Selected extract START

Baked Chili Cornbread Pot Pie

  4.0 – 1 reviews  • Pot Pie Recipes

Served with garlic toast, this rich and flavorful soup can be a meal in and of itself.

Prep Time: 15 mins
Cook Time: 40 mins
Total Time: 55 mins
Servings: 8
Yield: 8 servings

Ingredients

  1. cooking spray
  2. 1 medium onion, diced
  3. 1 pound ground beef
  4. 1 tablespoon chili powder
  5. 1 teaspoon ground cumin
  6. 1 teaspoon dried oregano
  7. ¾ teaspoon kosher salt
  8. ½ teaspoon garlic powder
  9. ¼ teaspoon cayenne pepper (Optional)
  10. 1 (28 ounce) can diced tomatoes, drained
  11. 1 (15 ounce) can black beans, rinsed and drained
  12. 1 ¼ cups buttermilk
  13. 1 egg
  14. 2 tablespoons vegetable oil
  15. 1 ¼ cups cornmeal
  16. ¾ teaspoon kosher salt
  17. ¾ teaspoon baking soda
  18. 1 cup shredded Mexican cheese blend
  19. 1 jalapeno pepper, thinly sliced (Optional)

Instructions

  1. Preheat the oven to 400 degrees F (200 degrees C). Spray a 9×13-inch baking pan with cooking spray.
  2. Spray a large skillet with cooking spray and place over medium-high heat. Saute onion until translucent, 3 to 5 minutes. Add meat, chili powder, cumin, oregano, salt, garlic powder, and cayenne pepper. Stir together and cook until meat is browned and crumbled and almost cooked through, about 5 minutes. Stir in tomatoes and beans and bring to a simmer. Reduce heat to medium and simmer for 5 minutes.
  3. Meanwhile, whisk together buttermilk, egg, and oil in a large bowl. Add cornmeal, salt, and baking soda and stir together until batter is combined.

Selected extract END

_Activity 1_
In the cornbread pot pie recipe, list every item that the second instruction adds to the skillet along with the meat.
_Activity 2_
Write the next part of the cornbread pot pie recipe, picking up after its last instruction.

Data excerpt START

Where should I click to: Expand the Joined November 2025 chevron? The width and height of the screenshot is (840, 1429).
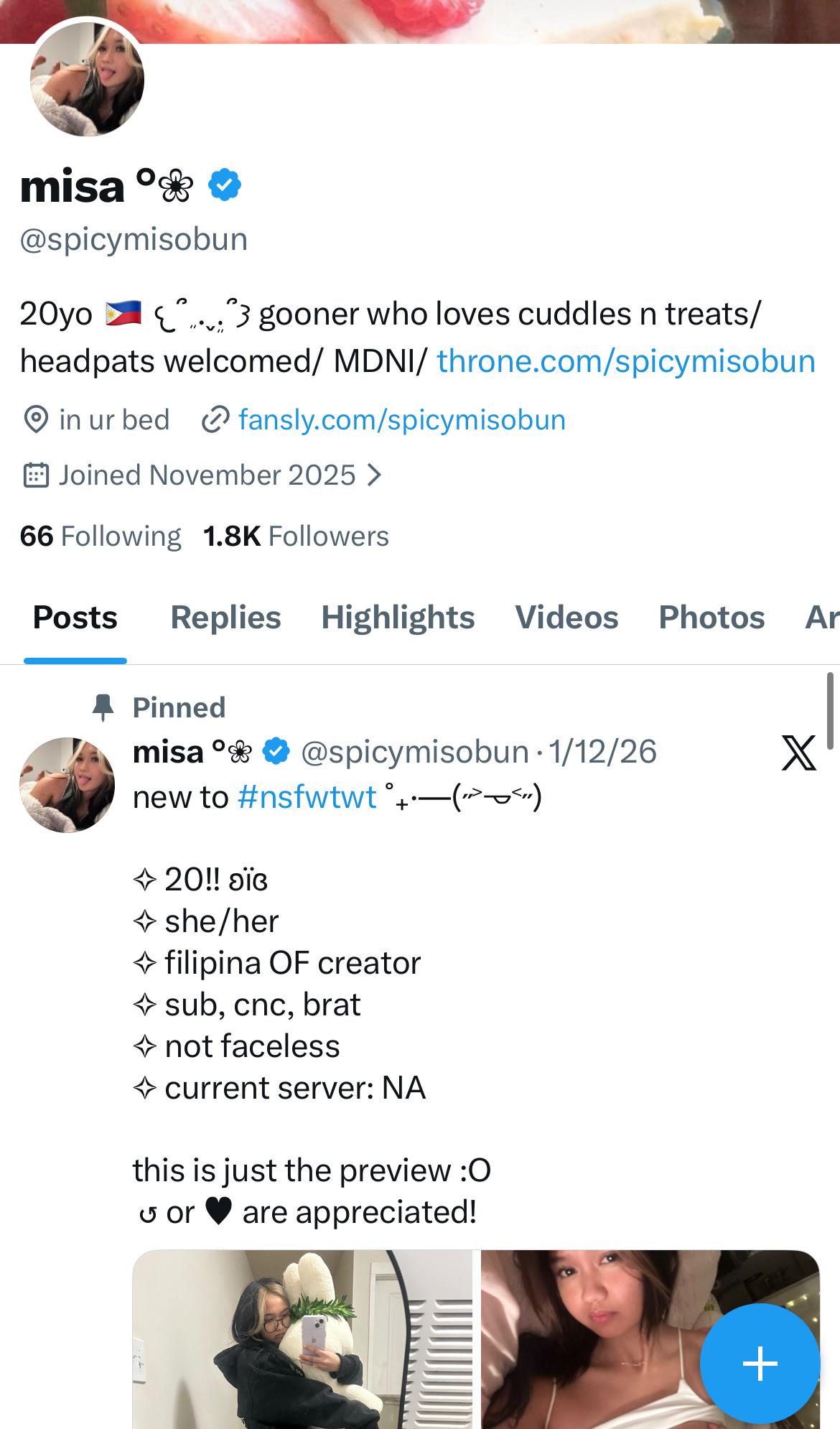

Data excerpt END

_Task response 1_
Chili powder, cumin, oregano, salt, garlic powder, and cayenne pepper.

_Task response 2_
  4. Transfer meat mixture to the prepared baking dish. Sprinkle Mexican cheese blend on top. Pour cornbread batter evenly over meat and arrange jalapeno slices on top.
  5. Bake in the preheated oven until cornbread topping is evenly browned, 25 to 30 minutes.
  6. If you don’t have buttermilk, you can add 1 1/2 tablespoons lemon or lime juice to regular milk and let stand for a few minutes as a substitute.
  7. Use ground turkey in place of beef if you prefer.

Nutrition Facts

Calories 382 kcal
Carbohydrate 34 g
Cholesterol 76 mg
Dietary Fiber 6 g
Protein 21 g
Saturated Fat 8 g
Sodium 1059 mg
Sugars 5 g
Fat 17 g
Unsaturated Fat 0 g

Reviews

Shannon Blake
Loved making this recipe and it looks so fancy for even a potluck. I would personally like more heat next time. I would add extra seasoning or the cayenne which I left out. I might have added a little sugar for sweetness in the cornbread, but that’s just how my Grandma made it. I used vinegar added to milk instead of the buttermilk. I would make this again. So simple for a crowd too!